I mentioned Joel R. Beeke a few paragraphs ago.  Whereas I fight back being jealous of Mark Jones’ youth and brilliance, I have to combat a different type of jealousy regarding Joel R. Beeke, who is close to my age.  Pastor Beeke produces books faster than most people read them.  He writes, edits, compiles, or reprints and promotes more books than I can keep up with.  He may be the leading expert on the Puritans in our time.

I recently read and greatly enjoyed his latest book Reformed Preaching.

See the source imageTake this warning:  No man dare enter the pulpit without reading deeply, prayerfully, slowly, repeatedly, and thankfully from this book.  It is a wealth of practical instruction and guidance for the pastor and speaker.  Also, it is a history of preaching.  In fact, much of the book is a history of the preaching styles and focus of great preachers.  The history begins with the Reformers, and that does not mean just Calvin and Luther.  No surprise also that Beeke, as a proponent of the Puritans and their theology, includes lots of biographical and exhortative information about those hardy Englishmen.

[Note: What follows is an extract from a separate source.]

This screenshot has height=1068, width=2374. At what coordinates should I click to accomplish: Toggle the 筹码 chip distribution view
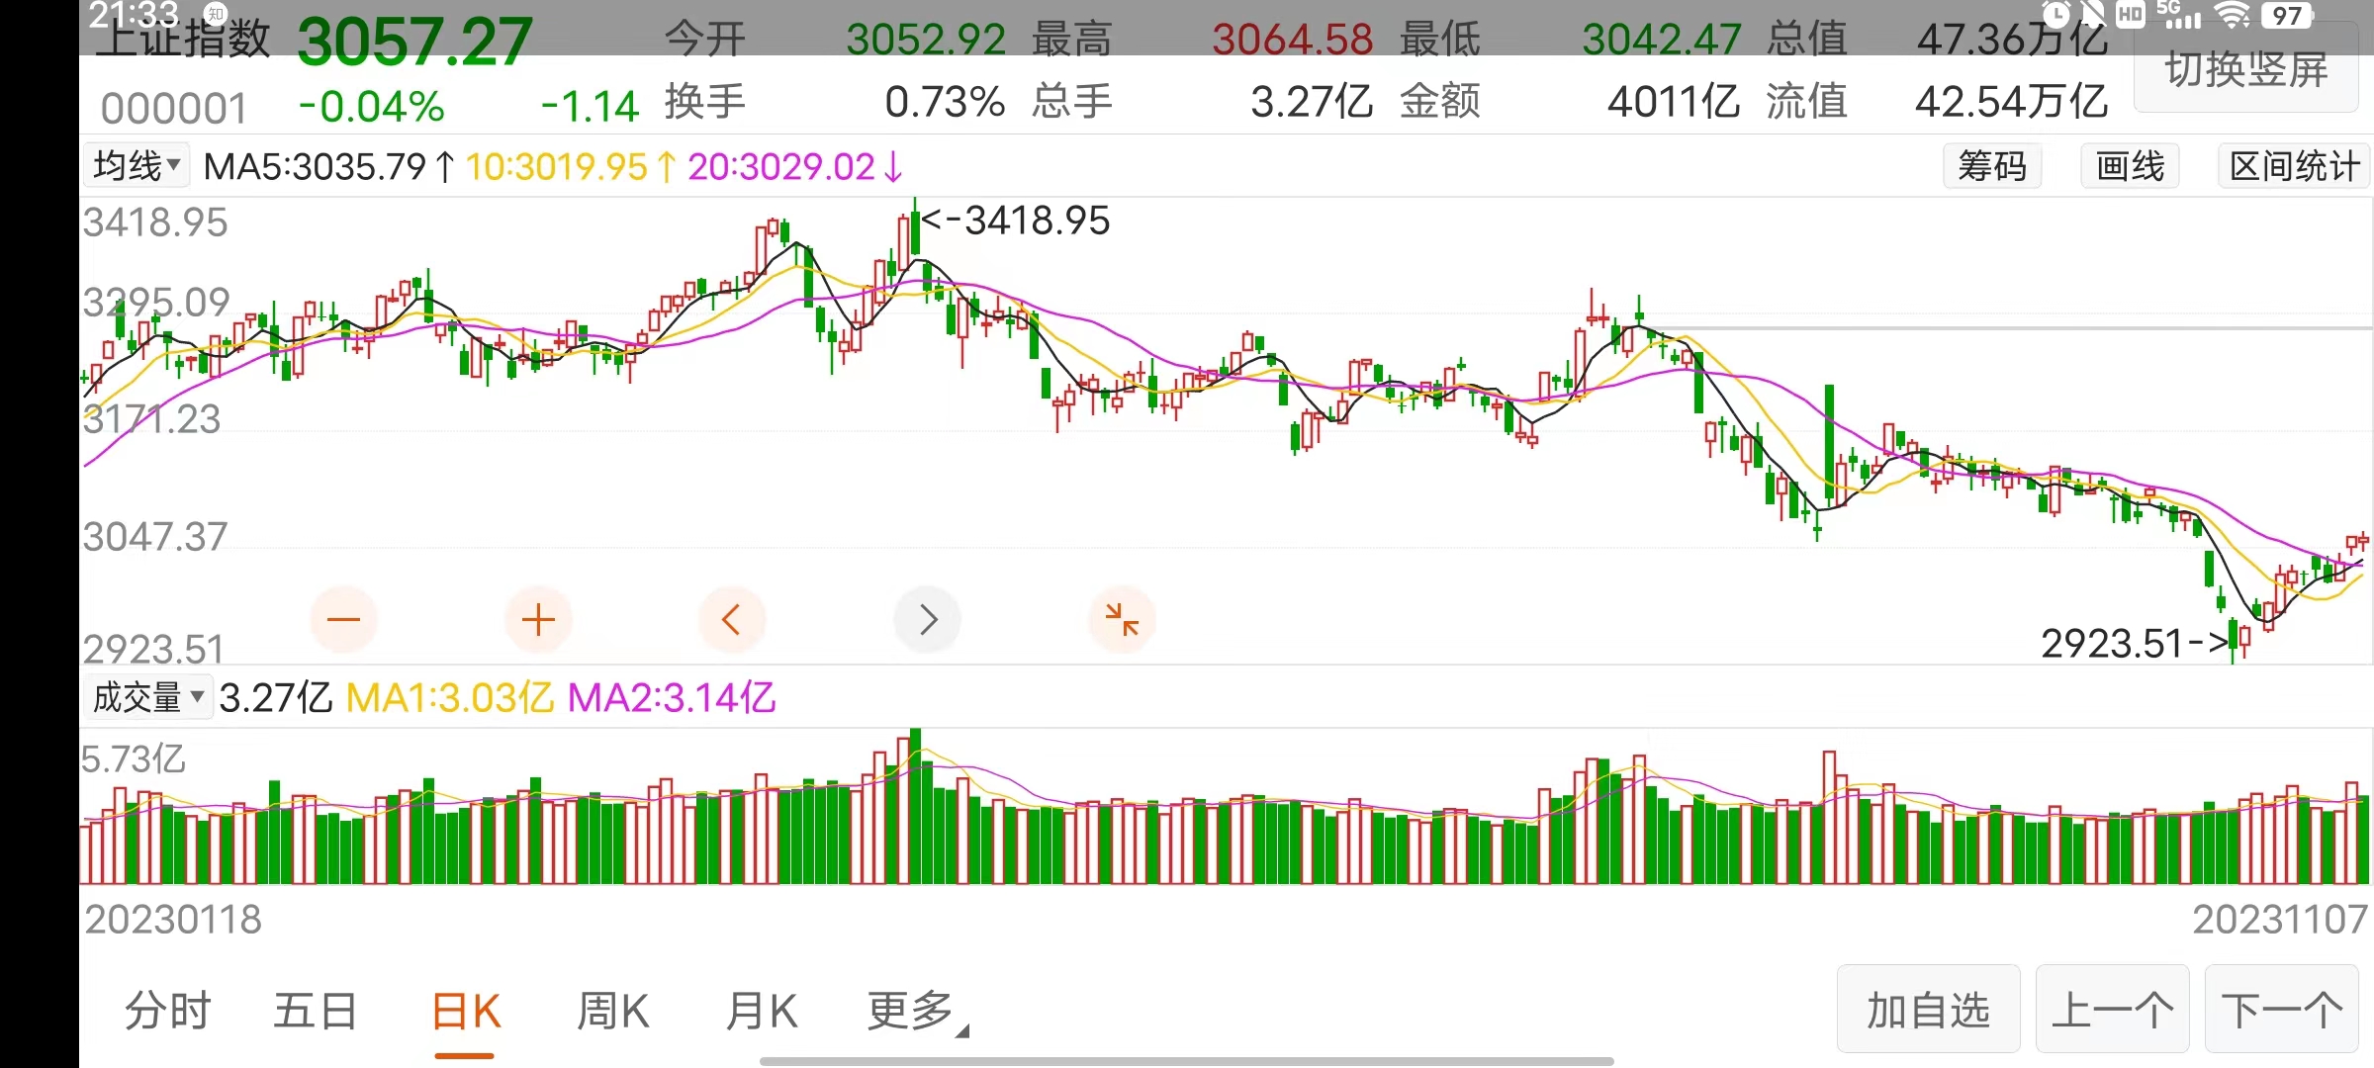click(x=1992, y=165)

There are also chapters devoted to Dutch preachers.  I can never really decide who were the greatest:  The Puritans, the Scots, or the Dutch.  I don’t have to pick a favorite, and they are all described here.  Some of the more recent preachers like Martyn Lloyd-Jones are included as well.  Even though the history section of this book is lengthy, I would have enjoyed yet another one or two hundred pages of such material.

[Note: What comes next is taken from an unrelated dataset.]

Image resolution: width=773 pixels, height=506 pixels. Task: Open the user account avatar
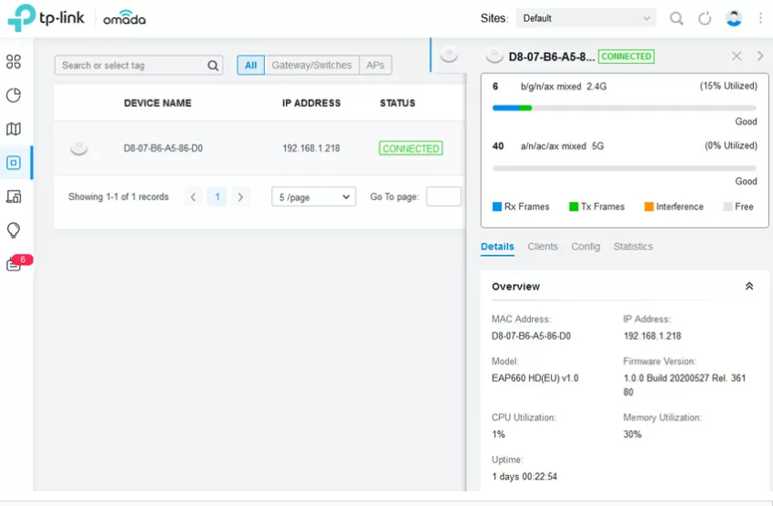[x=733, y=18]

Pastors need to be well versed in history and theology, they need to also be grounded in other areas that Beeke addresses.  These included being balanced (Woe are us Calvinists all too often!), being effective (not the same as being successful, but also not the same as being theologically sound), and being holy (and that is not just a scandal in the Roman Catholic Church).

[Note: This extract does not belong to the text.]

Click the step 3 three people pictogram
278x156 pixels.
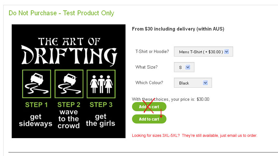coord(100,84)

The opening chapter of this book is titled “Reformed Experiential Preaching.”  When I first started this book (in either November or December last year), I read that chapter in one sitting.  The next reading time, I could not bring myself to move on in the book, but chose to read that section again.  I am still planning on reading the last chapter, “Preaching for Holiness,” again.

I have been blessed by being able to put this book in the hands of other preachers.  I wish I could give out a hundred copies of it.  My preaching career is over, so it seems, but still I found the book helpful and soul-nourishing.  The man or woman in the pews can read this as profitably as the preacher.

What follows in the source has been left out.